Especialistas en geociencias explican que estos deslizamientos se producen cuando la fuerza de gravedad supera la resistencia de la pendiente. Recientes estudios han identificado que factores como lluvias intensas, erosión, cambios en la composición del suelo y actividades humanas incrementan la probabilidad de que se produzcan estos eventos. La saturación del suelo por agua y la pérdida de vegetación, junto con alteraciones causadas por obras civiles, afectan el equilibrio natural del terreno, favoreciendo así el colapso.

Los deslizamientos se clasifican en diferentes categorías según el tipo de movimiento que presentan, incluyendo caídas, derrumbes, deslizamientos rotacionales o traslacionales y flujos. Un mismo evento puede combinar varios de estos movimientos, lo que dificulta su predicción y gestión. Históricamente, estos procesos han impactado tanto en áreas terrestres como submarinas, ocasionando daños significativos en distintas partes del mundo. Además, el agua juega un rol fundamental en la ocurrencia de deslizamientos, ya que su infiltración añade peso al material y disminuye la fricción entre partículas, facilitando el desplazamiento y aumentando la vulnerabilidad de las laderas.

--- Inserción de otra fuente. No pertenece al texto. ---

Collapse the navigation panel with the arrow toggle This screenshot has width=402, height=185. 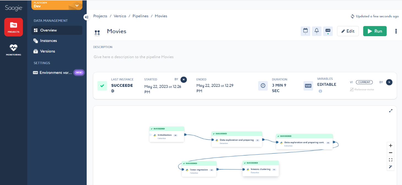[86, 17]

La erosión en la base de las pendientes también es un factor crucial. Ríos, mareas y actividades humanas pueden desgastar la base de una ladera, haciéndola inestable. El ángulo de inclinación de la pendiente está directamente relacionado con el riesgo de deslizamientos, ya que un mayor grado de inclinación incrementa esta probabilidad. Asimismo, la composición del terreno, incluyendo el tipo de roca y su disposición, influye en la cohesión del suelo. Procesos de meteorización, como la acción del hielo, pueden disminuir esta cohesión y aumentar la susceptibilidad a deslizamientos, especialmente cuando se elimina la vegetación que actúa como un anclaje natural.